- [Objective] Rewrite the data below, substituting "symbol" for every occurrence of "icon" and leaving all other text unchanged.

- [Recorded information]
◆ ◆ ◆ ◆ ◆ ◆ ◆

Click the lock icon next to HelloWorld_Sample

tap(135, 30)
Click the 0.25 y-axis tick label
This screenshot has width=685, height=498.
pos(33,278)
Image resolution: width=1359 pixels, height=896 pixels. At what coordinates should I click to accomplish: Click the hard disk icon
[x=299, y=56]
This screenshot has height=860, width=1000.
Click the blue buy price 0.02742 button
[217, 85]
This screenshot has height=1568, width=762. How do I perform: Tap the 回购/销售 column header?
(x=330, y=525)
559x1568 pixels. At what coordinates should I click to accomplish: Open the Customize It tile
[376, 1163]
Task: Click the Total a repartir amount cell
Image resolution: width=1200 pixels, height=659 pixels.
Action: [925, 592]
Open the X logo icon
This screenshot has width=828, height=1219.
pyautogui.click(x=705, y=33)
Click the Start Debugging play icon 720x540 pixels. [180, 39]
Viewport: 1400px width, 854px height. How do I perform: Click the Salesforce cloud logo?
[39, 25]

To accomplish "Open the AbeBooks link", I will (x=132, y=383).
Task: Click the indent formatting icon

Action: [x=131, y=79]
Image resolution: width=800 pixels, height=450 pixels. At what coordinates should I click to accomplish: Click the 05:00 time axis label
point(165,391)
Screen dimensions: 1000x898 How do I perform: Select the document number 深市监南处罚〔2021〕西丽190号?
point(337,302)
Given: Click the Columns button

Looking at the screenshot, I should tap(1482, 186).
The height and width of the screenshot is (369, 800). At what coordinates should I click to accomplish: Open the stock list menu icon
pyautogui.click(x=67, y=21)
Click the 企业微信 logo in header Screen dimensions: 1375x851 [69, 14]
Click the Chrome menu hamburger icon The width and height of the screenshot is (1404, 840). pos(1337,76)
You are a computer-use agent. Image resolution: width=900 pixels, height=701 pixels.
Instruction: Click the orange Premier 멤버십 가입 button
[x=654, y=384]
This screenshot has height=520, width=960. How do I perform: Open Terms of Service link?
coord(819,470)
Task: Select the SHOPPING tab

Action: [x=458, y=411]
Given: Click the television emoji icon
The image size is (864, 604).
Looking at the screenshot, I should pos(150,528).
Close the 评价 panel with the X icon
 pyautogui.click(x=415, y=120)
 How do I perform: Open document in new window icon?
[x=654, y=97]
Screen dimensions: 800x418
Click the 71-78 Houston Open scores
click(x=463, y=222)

◆ ◆ ◆ ◆ ◆ ◆ ◆

- [Written reply]
Click the lock symbol next to HelloWorld_Sample

tap(135, 30)
Click the 0.25 y-axis tick label
This screenshot has width=685, height=498.
pos(33,278)
Image resolution: width=1359 pixels, height=896 pixels. At what coordinates should I click to accomplish: Click the hard disk symbol
[x=299, y=56]
This screenshot has height=860, width=1000.
Click the blue buy price 0.02742 button
[217, 85]
This screenshot has height=1568, width=762. How do I perform: Tap the 回购/销售 column header?
(x=330, y=525)
559x1568 pixels. At what coordinates should I click to accomplish: Open the Customize It tile
[376, 1163]
Task: Click the Total a repartir amount cell
Image resolution: width=1200 pixels, height=659 pixels.
Action: [925, 592]
Open the X logo symbol
This screenshot has width=828, height=1219.
pyautogui.click(x=705, y=33)
Click the Start Debugging play symbol 720x540 pixels. [180, 39]
Viewport: 1400px width, 854px height. How do I perform: Click the Salesforce cloud logo?
[39, 25]

To accomplish "Open the AbeBooks link", I will (x=132, y=383).
Task: Click the indent formatting symbol

Action: [x=131, y=79]
Image resolution: width=800 pixels, height=450 pixels. At what coordinates should I click to accomplish: Click the 05:00 time axis label
point(165,391)
Screen dimensions: 1000x898 How do I perform: Select the document number 深市监南处罚〔2021〕西丽190号?
point(337,302)
Given: Click the Columns button

Looking at the screenshot, I should tap(1482, 186).
The height and width of the screenshot is (369, 800). At what coordinates should I click to accomplish: Open the stock list menu symbol
pyautogui.click(x=67, y=21)
Click the 企业微信 logo in header Screen dimensions: 1375x851 [69, 14]
Click the Chrome menu hamburger symbol The width and height of the screenshot is (1404, 840). pos(1337,76)
You are a computer-use agent. Image resolution: width=900 pixels, height=701 pixels.
Instruction: Click the orange Premier 멤버십 가입 button
[x=654, y=384]
This screenshot has height=520, width=960. How do I perform: Open Terms of Service link?
coord(819,470)
Task: Select the SHOPPING tab

Action: [x=458, y=411]
Given: Click the television emoji symbol
The image size is (864, 604).
Looking at the screenshot, I should pos(150,528).
Close the 评价 panel with the X symbol
 pyautogui.click(x=415, y=120)
 How do I perform: Open document in new window symbol?
[x=654, y=97]
Screen dimensions: 800x418
Click the 71-78 Houston Open scores
click(x=463, y=222)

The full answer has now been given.